Notice to the Extraordinary General Meeting of Innofactor Plc



Innofactor Plc Stock Exchange Release August 20, 2013 at 8:30 Finnish time (EET)

Notice to the Extraordinary General Meeting of Innofactor Plc

The shareholders of Innofactor Plc are invited to the Extraordinary General
Meeting to be held on Tuesday, September 17, 2013, at 10:00 in the premises of
Innofactor, Keilaranta 19, 02150 Espoo, Finland. The reception of persons who
have registered for the meeting and distribution of voting slips will commence
at 9:30 am at the meeting location. 

A. Matters on the agenda of the General Meeting

1. Opening of the meeting

2. Calling the meeting to order

3. Electing persons to scrutinize the minutes and to supervise the counting of
votes 

4. Recording the legality of the meeting

5. Recording the attendance at the meeting and adoption of the list of votes

6. Authorizing of the Board of Directors to decide on the acquisition of own
shares 

According to the agreement signed on June 6, 2013, Innofactor Plc acquired the
entire share capital of atBusiness Oy. Innofactor has the right, but not the
obligation, to buy back about 4.7 million new shares from the sellers of
atBusiness at the subscription price, EUR 0.6739 per share, before December 31,
2013, and at a 3 percent higher share price, EUR 0.6941, before March 31, 2014. 

The Board of Directors proposes that the Extraordinary General Meeting grants
the Board authorization to decide on acquisition of own shares with following
presumptions: The Extraordinary General Meeting authorizes the Board of Directors to decide
on granting of a maximum of 8,000,000 shares in one or several parts with the
company's own capital. The Board of Directors proposes that the authorization
entitles the Board to deviate from the shareholders' proportional shareholdings
(directed acquisition). Shares will be acquired from the sellers of atBusiness
according to the agreement and/or on Nasdaq OMX Helsinki Ltd with the public
trading on the market. The number of shares in the company's possession is at
the maximum one tenth (1/10) of the total number of shares in the company. 

The shares may be used to develop the capital structure, to widen the ownership
base, in making a payment for an acquisition, or when the company buys property
related to its business operations or as part of the incentive compensation
plan, or to be otherwise invalidated or conveyed. In connection with the share
repurchase ordinary derivative, stock lending, and other agreements may be made
in the market in accordance with the laws and regulations. 
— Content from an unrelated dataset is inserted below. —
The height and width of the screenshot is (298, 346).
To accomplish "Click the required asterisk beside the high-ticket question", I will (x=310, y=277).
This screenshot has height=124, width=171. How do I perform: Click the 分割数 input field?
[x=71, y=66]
The authorization is proposed to include the Board of Directors to decide on
all other matters related to the acquisition of shares. The authorization would
be valid until March 17, 2015. 

This authorization shall replace all earlier authorizations of the Board of
Directors pertaining to the acquisition. 
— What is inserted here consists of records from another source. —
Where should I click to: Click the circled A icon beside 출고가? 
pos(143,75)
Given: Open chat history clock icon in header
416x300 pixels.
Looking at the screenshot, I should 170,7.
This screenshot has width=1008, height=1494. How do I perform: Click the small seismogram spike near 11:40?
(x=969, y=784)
7. Authorization for the Board of Directors to acquire own shares and grant
special rights entitling to new shares 

According to its published strategy, the Innofactor group aims at growing both
organically and through acquisitions. Acquisitions may also be paid by using
the company's own shares. 

As agreed in an agreement signed on June 25, 2012, Innofactor acquired the
entire share capital of Danish Bridgeconsulting A/S. The second part of the
acquisition price will be paid with Innofactor Plc's shares during second half
of 2013. 

As agreed in an agreement signed on June 6, 2013, Innofactor acquired the
entire share capital of Finnish atBusiness Oy. The second part of the
acquisition price will be paid partly with Innofactor Plc's shares during 2014. 
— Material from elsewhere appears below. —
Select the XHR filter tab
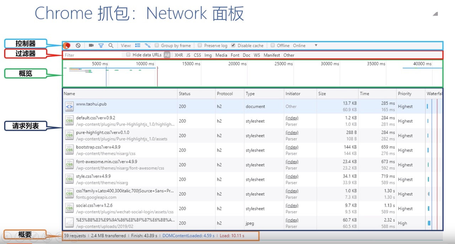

Innofactor has the right, but not the obligation, to buy back about 4.7 million
new shares from the sellers of atBusiness at the subscription price, EUR 0.6739
per share, before December 31, 2013, and at a 3 percent higher share price, EUR
0.6941, before March 31, 2014. One alternative for financing this option is to
utilize totally or partly the granting of new shares or special rights
entitling to new shares. 

The Board of Directors proposes the Extraordinary General Meeting to authorize
the Board to decide on granting a maximum 15,000,000 shares and a maximum of
1,000,000 of the company's own shares in one or several parts. The new shares
and/or special rights included in the Current Authorization may be granted in
one or several parts. However, the total number of shares shall not exceed
45,000,000 (Innofactor currently has a total of 35,144,179 shares). 

The shares could be issued either against a payment or for free on the basis of
conditions set by the Board of Directors and, for the part of an issue against
payment, at the price defined by the Board of Directors. 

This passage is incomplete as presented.